Filter the records for "icon" and keep each line that has it.

========================

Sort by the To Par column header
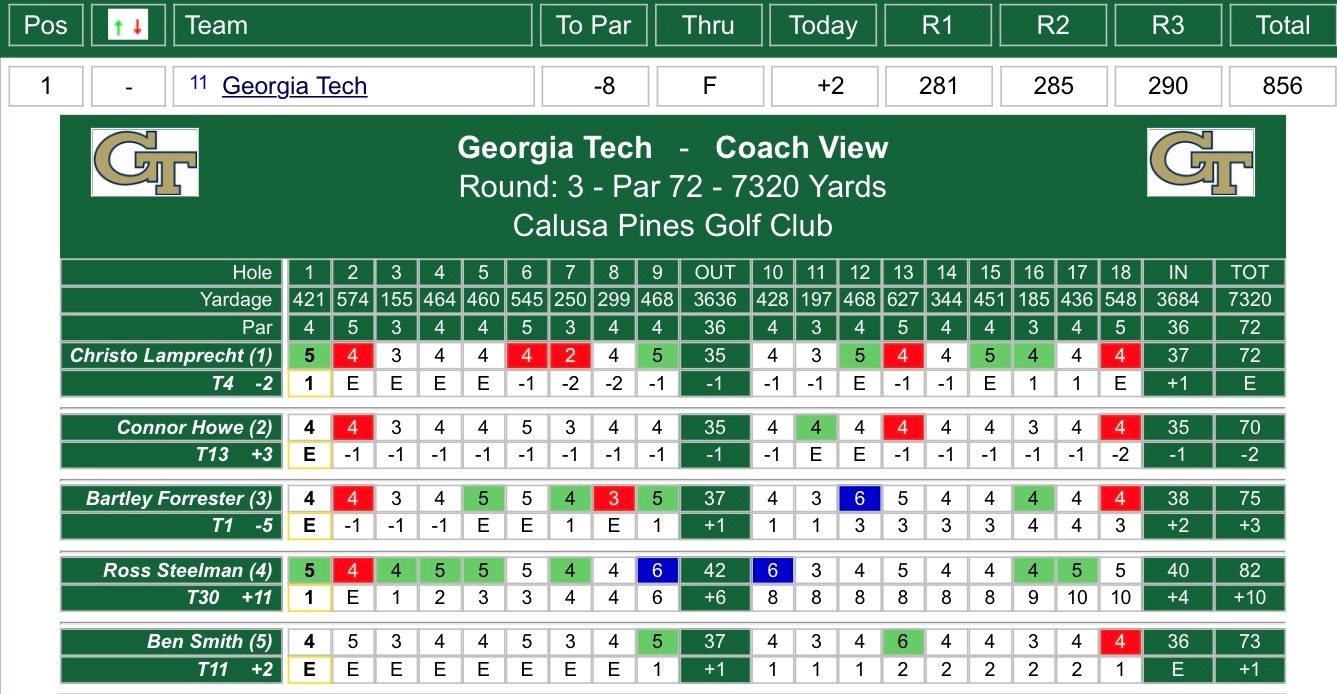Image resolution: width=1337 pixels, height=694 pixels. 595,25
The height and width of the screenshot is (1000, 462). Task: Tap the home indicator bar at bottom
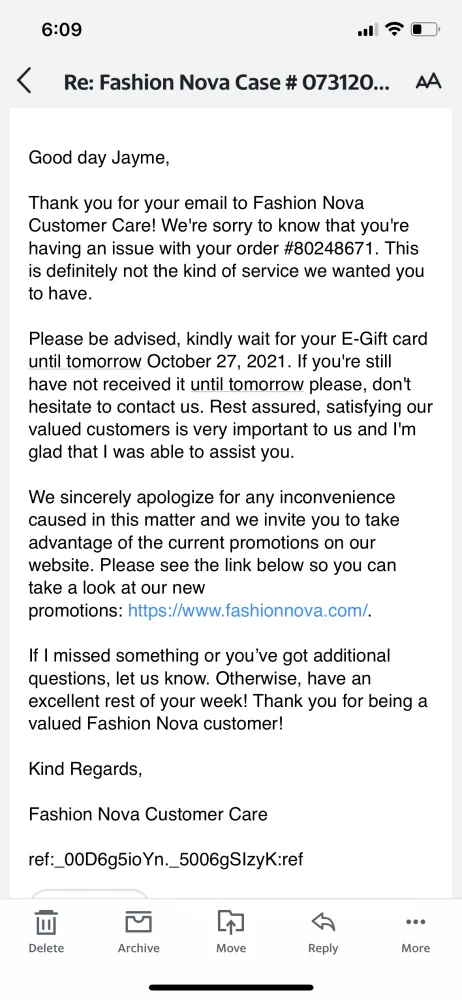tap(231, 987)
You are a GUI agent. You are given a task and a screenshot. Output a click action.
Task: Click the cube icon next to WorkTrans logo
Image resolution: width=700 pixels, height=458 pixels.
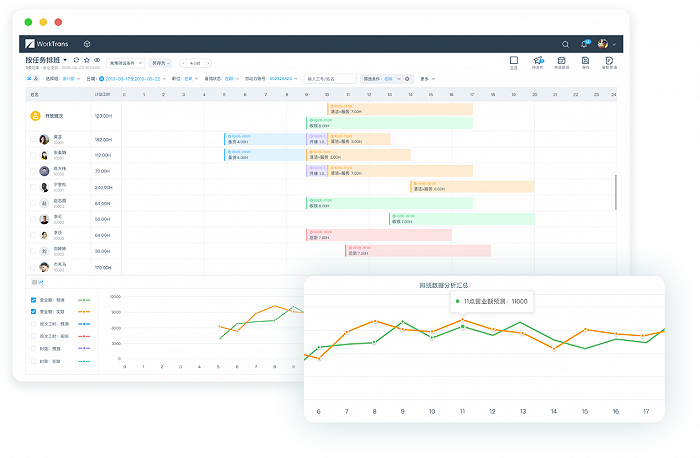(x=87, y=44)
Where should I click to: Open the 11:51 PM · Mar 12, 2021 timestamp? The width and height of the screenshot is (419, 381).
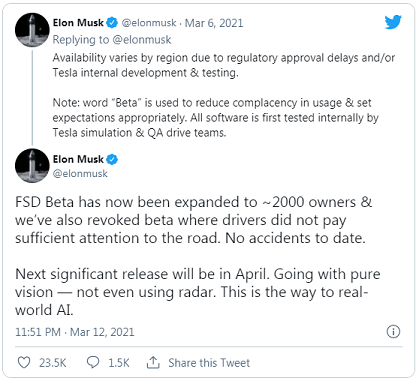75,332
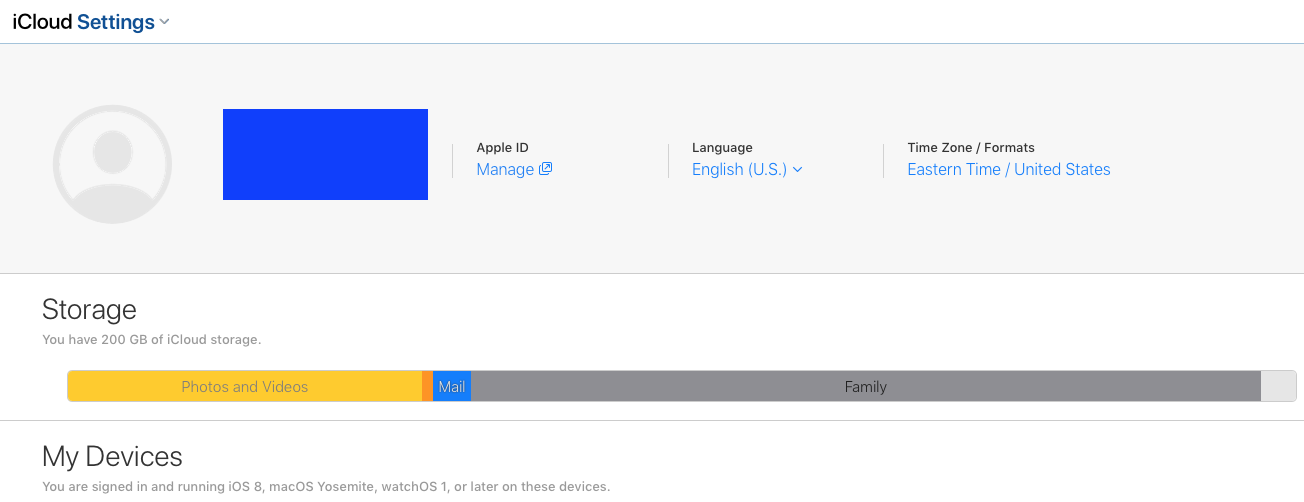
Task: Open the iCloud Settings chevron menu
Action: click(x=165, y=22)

========================

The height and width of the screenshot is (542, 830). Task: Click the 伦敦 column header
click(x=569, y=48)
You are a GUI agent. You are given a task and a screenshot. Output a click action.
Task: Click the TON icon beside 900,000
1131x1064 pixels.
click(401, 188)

========================

Answer space ->
Task: Click the cube icon next to WorkTrans logo
Task: Click the TON icon beside 900,000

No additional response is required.